Random thoughts, dubious rants, curiosities and worthy citations on the media, politics, marketing, music, inanity, and animals, among other things. Words and pictures and stuff, mostly from south central Wisconsin USA
[San Francisco] Modern hotels don't have windows that open. That's too bad, because when visiting a different city, sometimes it's interesting to hear the sounds of the street. This morning at the corner of Third and Howard, the sealed windows didn't matter much. The sounds of a partying crowd 20 floors below was only somewhat muffled.
Looking down from the hotel window was quite the sight. A seemingly endless parade of costumed (or not so costumed) people were marching along the street in a scene that seemed like a mash-up of Mardi Gras, the gay pride parade, and a moving block party. Behold, the 98th Bay To Breakers "run."
The event has it's roots in San Franciscan's efforts to recover from the 1906 earthquake.
From the organizer's website...
At 5:13am on April 18, 1906, a devastating earthquake - that would
become one of history's most notorious natural disasters - rocked San
Francisco. The subsequent fire and destruction were unimaginable, and
many feared the City would be gone forever. But San Franciscans,
displaying their typical fortitude and innovation, immediately began
rebuilding the city and producing events to lift their morale. One of
those events, the Cross City Race - known better today as ING Bay to
Breakers - was first run in 1912 as a precursor to the world-class
athletic events planned for the 1915 Panama Pacific International
Exposition. There were less than 200 participants that first year and
Robert Jackson Vlught was the first person to ever cross the finish
line, with a finishing time of 44:10.
Apparently, it was a real race back in the day. Somehow, over the decades, it has morphed into something more than a footrace. Many of the participants were displaying official race registration numbers, though they were hardly racing. Nearly everyone was in some kind of costume, many in groups that had put significant effort in both creation and construction. Some of the best efforts had props... huge props... like the folks with the rolling bar...

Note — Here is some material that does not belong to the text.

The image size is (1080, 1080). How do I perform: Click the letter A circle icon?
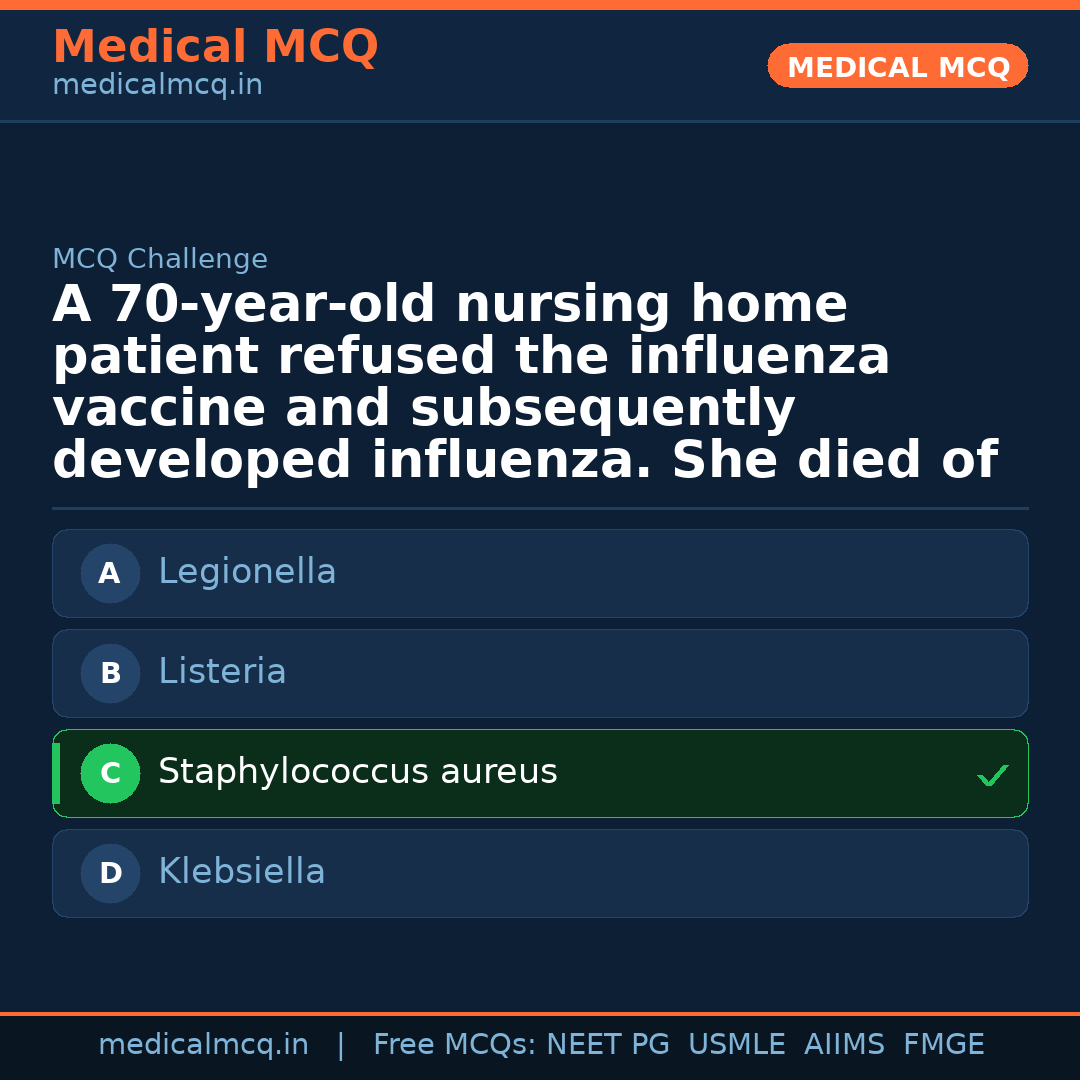coord(110,573)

This is clearly an event that is made better, judging from watching the participants, with the addition of alcohol and/or weed. People were pushing kegs along in shopping carts, and there were spliffs-a-plenty based on my finely developed sense of smell for those things.
If one was really lucky, or really drunk, walking was optional, as this guy clearly demonstrated. Keep in mind, this is a "run."
The storied Engine Company One of the San Francisco Fire Department happens to be on Howard Street, and the firefighters and EMTs were more than happy to participate. The weather is unusually warm for San Francisco today, and the firemen felt that the crowd would appreciate any efforts to cool them off. And they do have hoses and those tanks of water and all. The naked guy with the Super-Soaker was very much outmatched, not that he cared.
By 9 AM, there were a whole lot of drunk people stumbling along. This gentleman proved it is a possible -- sort of -- to walk, hold a beer, and do a jello shot all at the same time...
Not every sight was easy on the eyes. There were a surprising number of naked people. To be fair, some had hats and all had some kind of footwear. It seemed the people one might have wanted to see naked were not, and those who were, well, yikes. Being a blog that strives to hold onto a PG-17 rating, I'll spare you the really horrific shots and just give you this badly represented Ninja Turtle:
... and this, well, I have no idea:
It's always nice to come away from any experience having learned something new and helpful. In my case, I learned that wine-in-a-box can be a lot easier to handle while walking if you lose the box...
I'd like to suggest the folks who run the Madison (Wisconsin... my current base of operations) Crazy Legs Classic consider some of the more fun elements of San Francisco's Bay To Breakers event. We in Wisconsin are already no strangers to enjoying beer for breakfast, as evidenced by Badger tailgating and the Miflin Street Party. The nudity thing may be a push, but Madison likes to think of itself as progressive, so what the hell?
It's may be worth noting, incidentally, that this event passed right by the Moscone Center, where the American Psychiatric Association is currently holding it's 162nd annual convention. In their 162 years (really, 162 freakin' years!) this probably was one their more interesting diversions. But, as my partner and live-in psychiatrist noted as we watched the show, "These folks are probably all psychiatrically quite healthy." Indeed.